The point $H$ is the orthocentre of a triangle $ABC$, and the segments $AD,BE,CF$ are its altitudes. The points $I_1,I_2,I_3$ are the incentres of the triangles $EHF,FHD,DHE$ respectively. Prove that the lines $AI_1,BI_2,CI_3$ intersect at a single point.

For which $n\ge 2$ is it possible to find $n$ pairwise non-similar triangles $A_1, A_2,\ldots , A_n$ such that each of them can be divided into $n$ pairwise non-similar triangles, each of them similar to one of $A_1,A_2 ,\ldots ,A_n$?

A unit square is cut into $m$ quadrilaterals $Q_1,\ldots ,Q_m$. For each $i=1,\ldots ,m$ let $S_i$ be the sum of the squares of the four sides of $Q_i$. Prove that \[S_1+\ldots +S_m\ge 4\]

A $n$-trønder walk is a walk starting at $(0, 0)$, ending at $(2n, 0)$ with no self intersection and not leaving the first quadrant, where every step is one of the vectors $(1, 1)$, $(1, -1)$ or $(-1, 1)$. Find the number of $n$-trønder walks.

Find the largest integer $n$ for which there exist $n$ different integers such that none of them are divisible by either of $7,11$ or $13$, but the sum of any two of them is divisible by at least one of $7,11$ and $13$.

Let $n>2$ be an integer. In a country there are $n$ cities and every two of them are connected by a direct road. Each road is assigned an integer from the set $\{1, 2,\ldots ,m\}$ (different roads may be assigned the same number). The priority of a city is the sum of the numbers assigned to roads which lead to it. Find the smallest $m$ for which it is possible that all cities have a different priority.

In a party of eight people, each pair of people either know each other or do not know each other. Each person knows exactly three of the others.

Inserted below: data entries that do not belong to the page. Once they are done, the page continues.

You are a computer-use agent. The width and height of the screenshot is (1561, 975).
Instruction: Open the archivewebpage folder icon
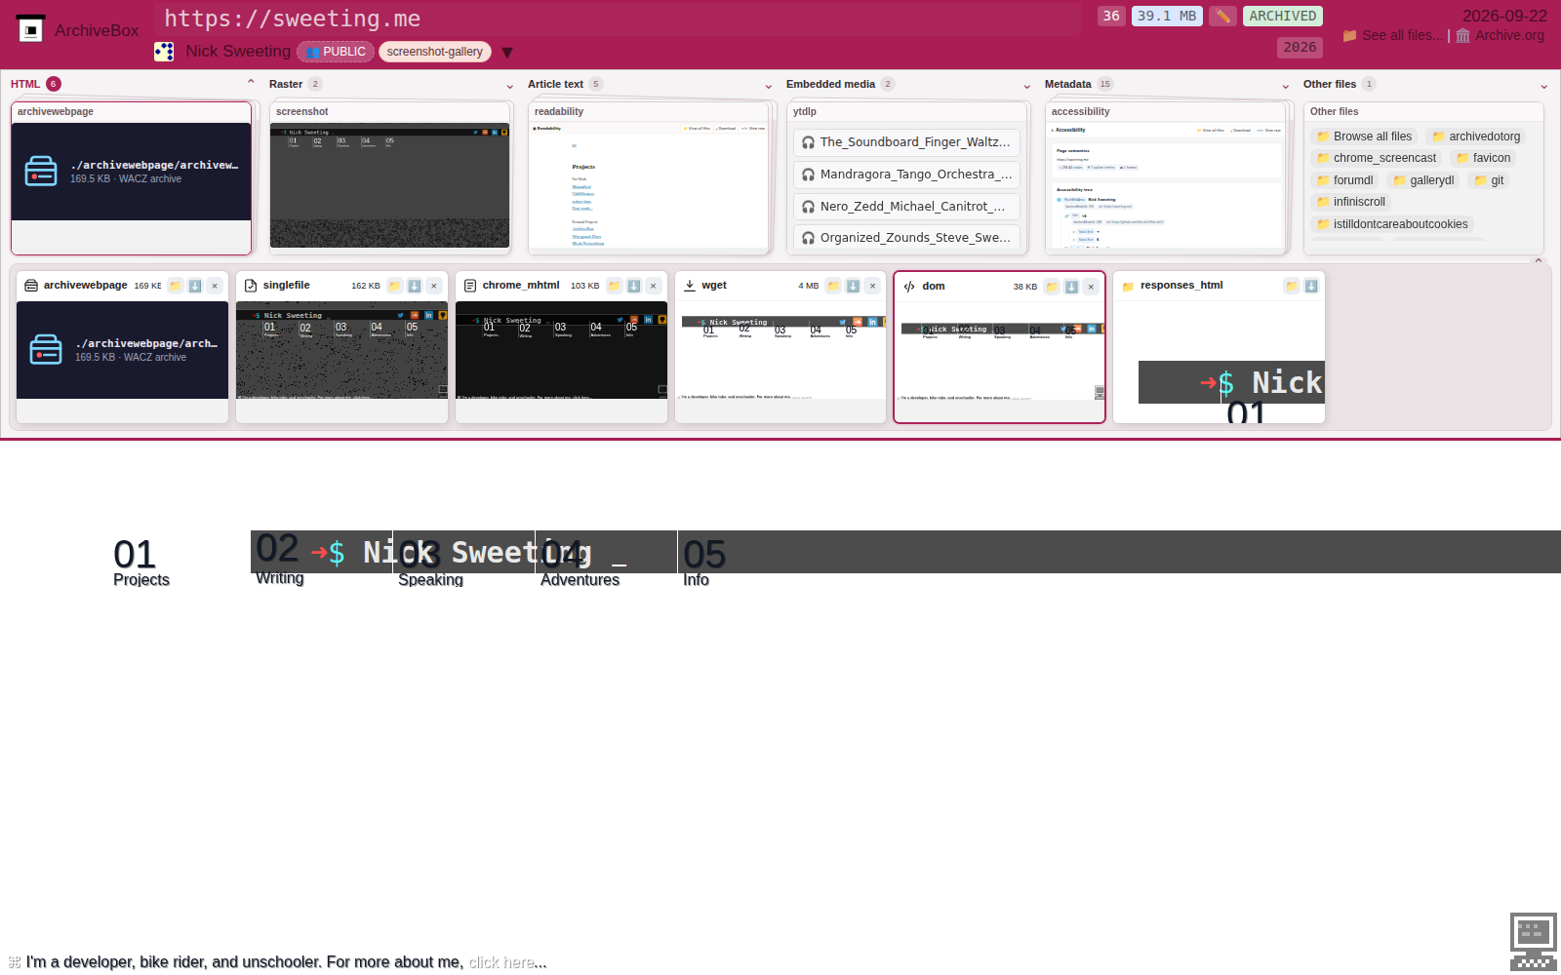pos(176,286)
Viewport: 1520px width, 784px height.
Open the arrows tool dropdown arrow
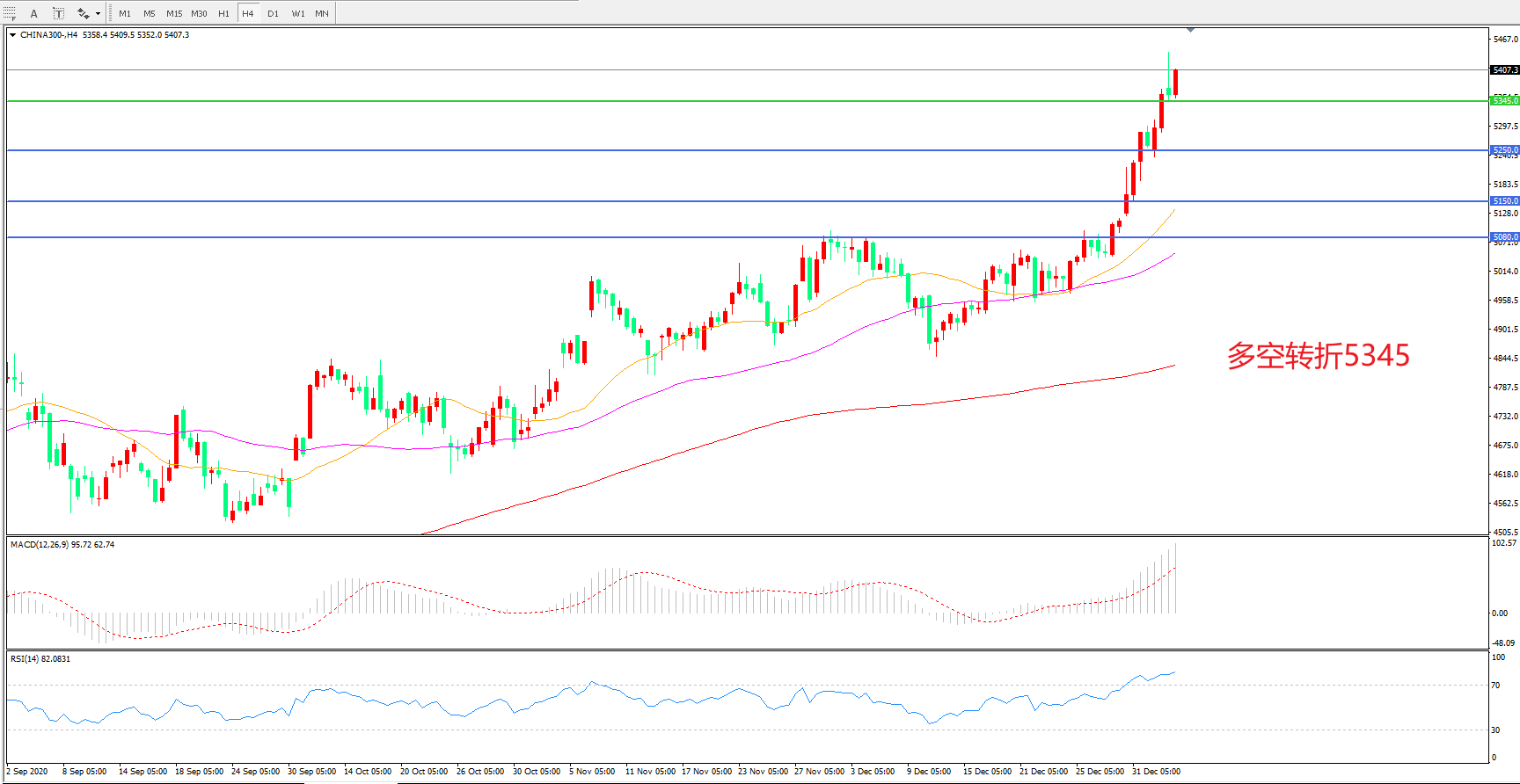tap(98, 13)
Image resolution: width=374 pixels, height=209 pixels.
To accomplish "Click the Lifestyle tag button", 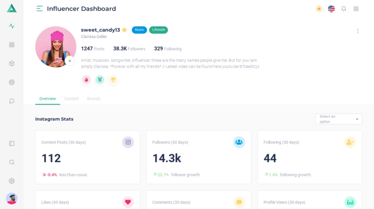I will 159,30.
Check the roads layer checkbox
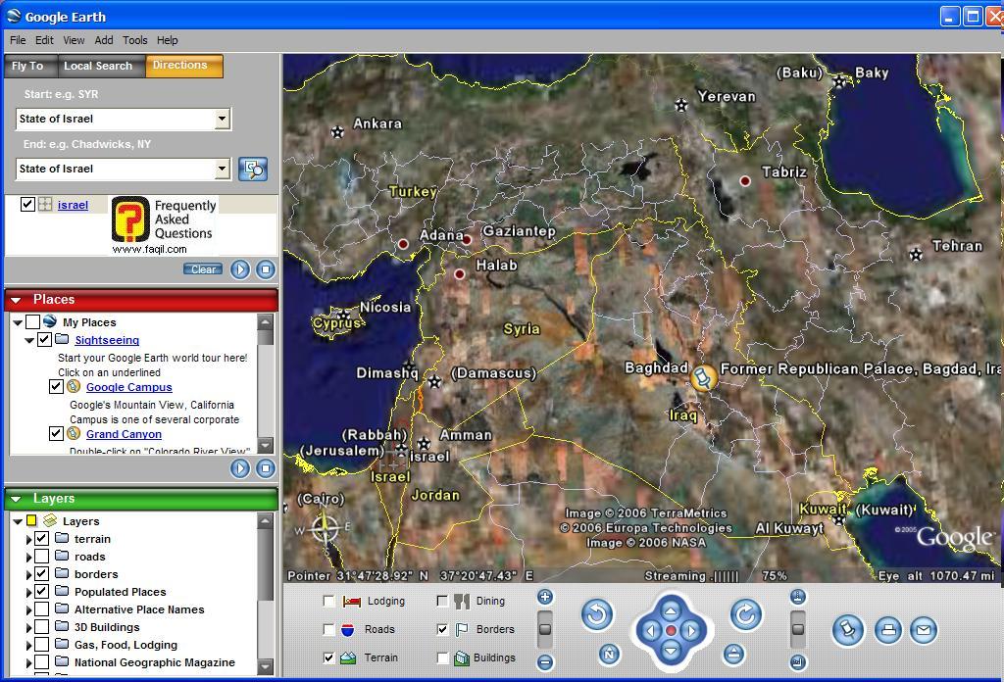The height and width of the screenshot is (682, 1004). [41, 557]
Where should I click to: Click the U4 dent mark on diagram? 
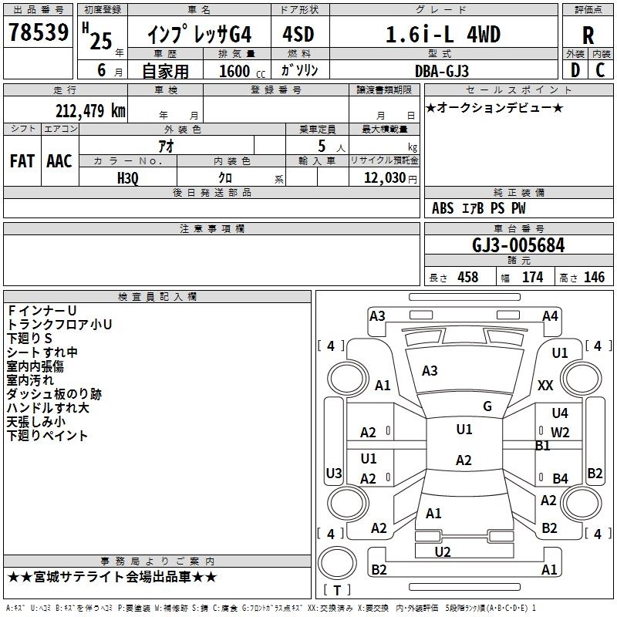coord(560,413)
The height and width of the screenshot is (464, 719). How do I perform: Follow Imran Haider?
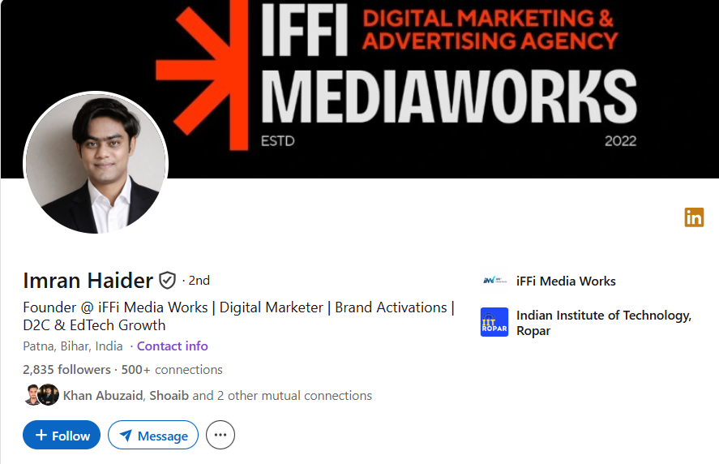pos(62,435)
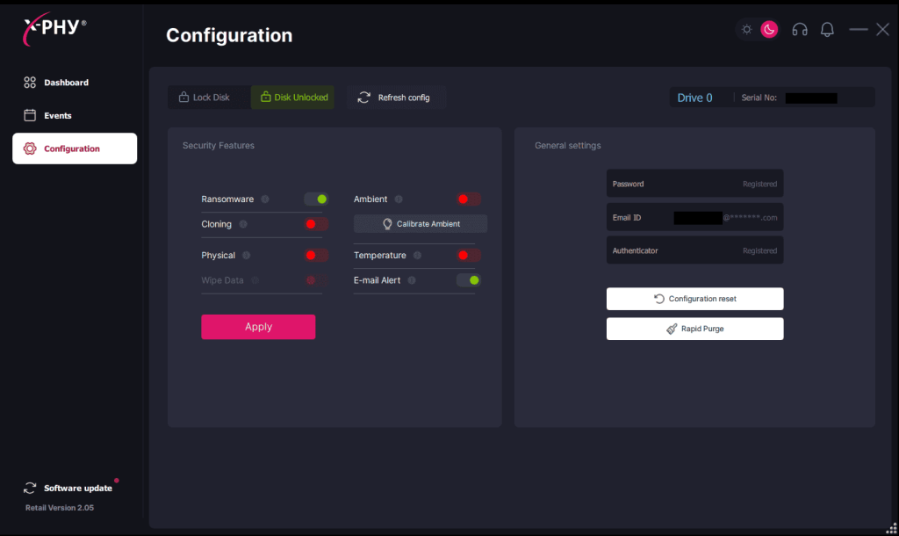Disable the Ransomware protection toggle
The width and height of the screenshot is (899, 536).
316,199
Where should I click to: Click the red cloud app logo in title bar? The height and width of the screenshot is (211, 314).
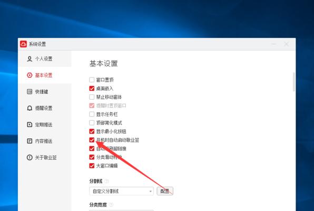[x=23, y=44]
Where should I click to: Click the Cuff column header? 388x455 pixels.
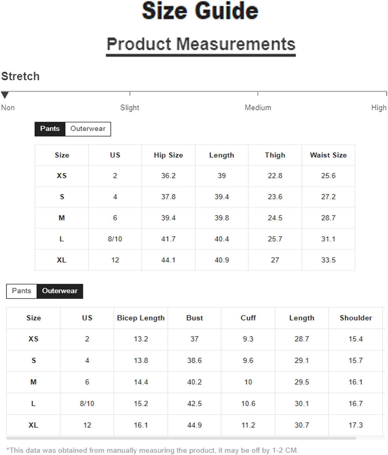click(248, 318)
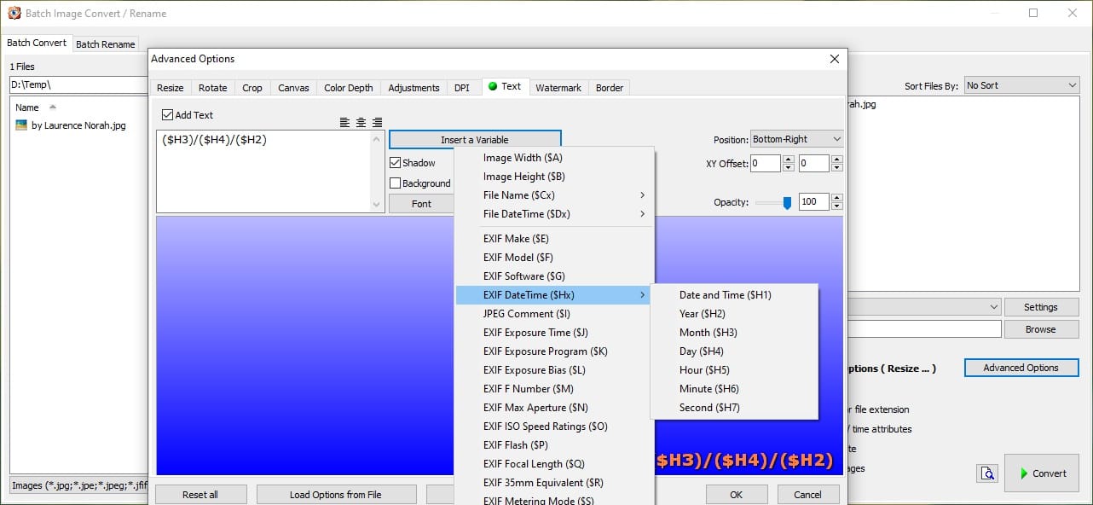1093x505 pixels.
Task: Click the conversion preview magnifier icon
Action: point(987,473)
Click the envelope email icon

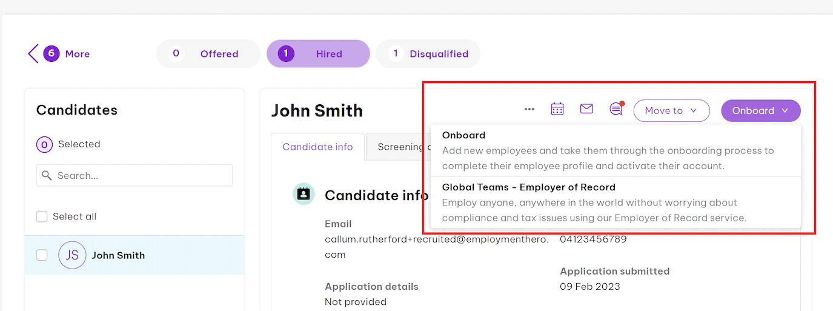coord(586,109)
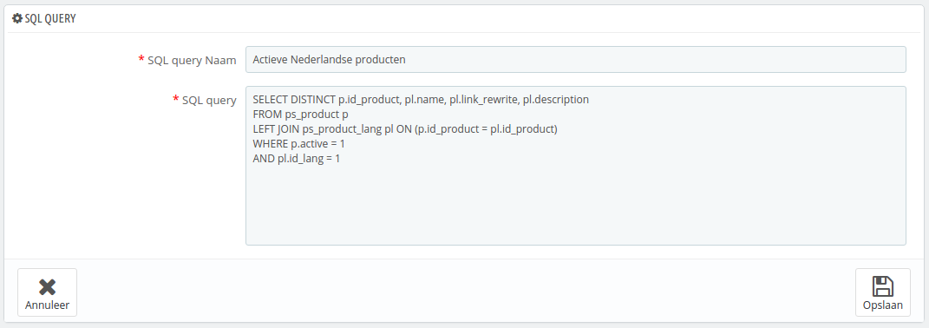Image resolution: width=929 pixels, height=328 pixels.
Task: Focus the SQL query Naam input field
Action: (575, 59)
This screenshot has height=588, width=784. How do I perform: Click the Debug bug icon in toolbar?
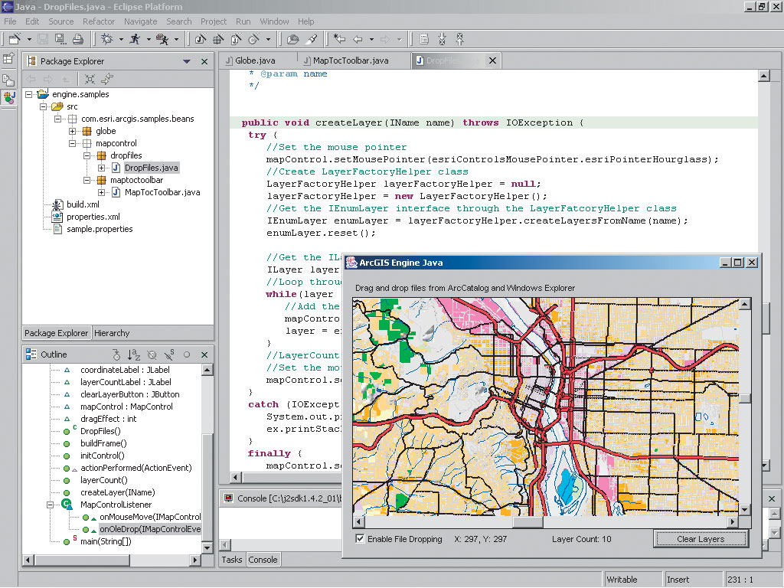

Determine whether the following two conditions can be satisfied simultaneously: – for any three people, at least two do not know each other; – for any four people there are at least two who know each other.

In the future city Baltic Way there are sixteen hospitals. Every night exactly four of them must be on duty for emergencies. Is it possible to arrange the schedule in such a way that after twenty nights every pair of hospitals have been on common duty exactly once?